Pro-life Wyoming

Reading that Wyoming is the first state in the US to ban the sale of pills to induce an abortion, I stopped short.  Wyoming?    I know virtually nothing about Wyoming apart from its location in the high American west.   But in my imagination it is a state of vast plains, mountains and ranches, a landsape populated with thousands of moving heads of cattle herded by cowboys with wide hats and smart boots.   Do they have women there?
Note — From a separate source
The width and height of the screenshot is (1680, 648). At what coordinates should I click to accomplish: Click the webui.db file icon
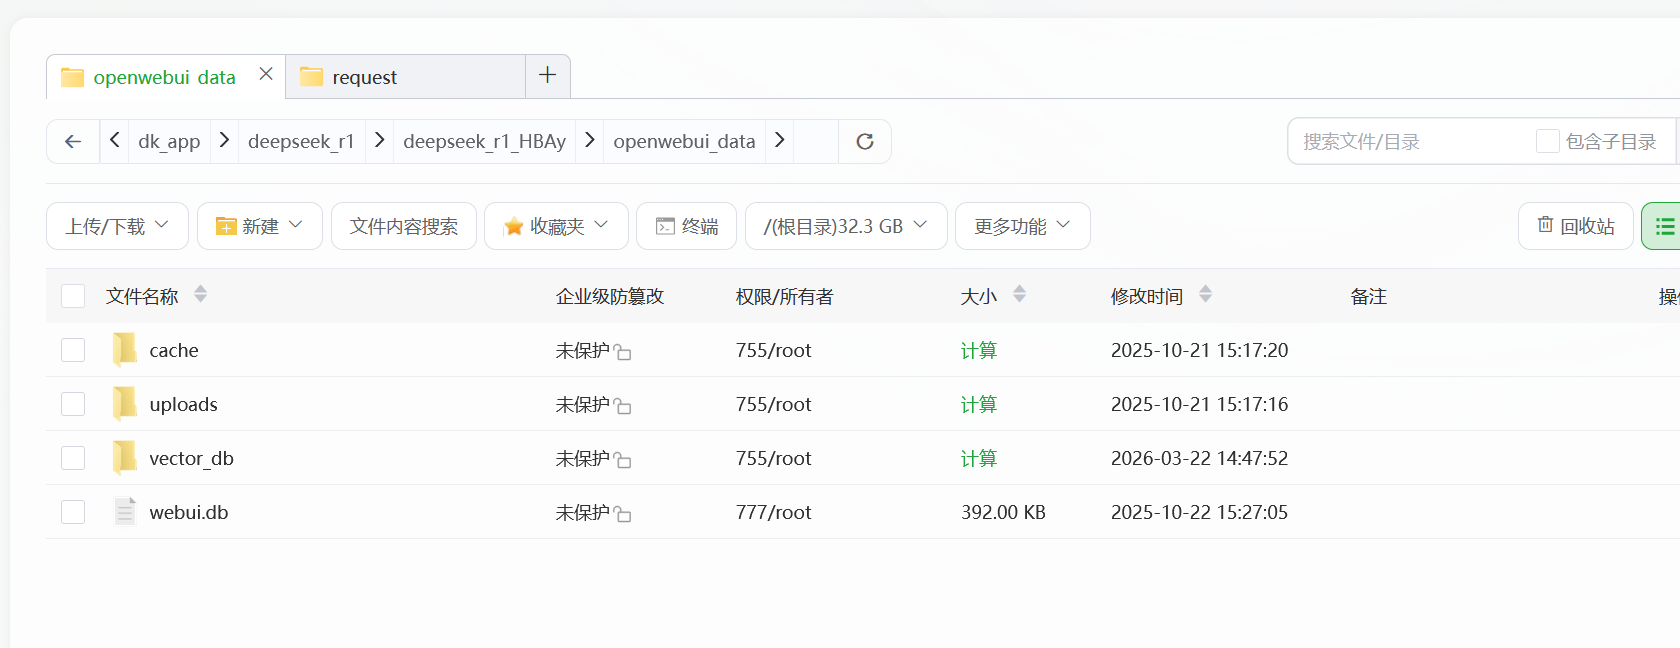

As a child in the 50s and 60s, my daily evening and Saturday afternoon television viewing was filled with American cowboy shows.  The Lone Ranger, Rawhide, Have Gun will Travel, Champion the Wonder Horse, Lassie, Bonanza,  The High Chapparal, Cheyenne, Fury, Gunsmoke (retitled Gun Law for the UK), The Virginian, Wells Fargo, Gunslinger … I can still hear their themes:

Gunslinger, ride on,

Gunslinger, ride on,

Gunslinger, ride away.

The predominant character in most of these series was the lone male, although in some (such as Bonanza) the figure was the patriarch of the ranch.  But women were definitely in a minority.  They were the herder’s dream as he crossed the plain:

All the things I’m missin’

Good viddles, love and kissin’

Are waitin’ at the end of my ride.

The rider was a figure of masculine loneliness and liberty, so it is initially hard to think of Wyoming as a state concerned with policing women’s bodies – but not surprising, given the complex meanings given to gender and sexuality in contemporary USA.   Ron de Santis, governor of Florida, has recently blamed the failure of the Silicon Valley Bank on diversity initiatives.  “They’re so concerned with (diversity, equity and inclusion) and politics and all kinds of stuff. I think that really diverted from them focusing on their core mission,” he told Fox News.  Making money requires masculine enterprise untrammelled by concerns for equality.   But Florida, with an economy based on agriculture, tourism, real estate and retirement,  has little similarity with the mythical American west, unless we consider its recent history of mass shootings. 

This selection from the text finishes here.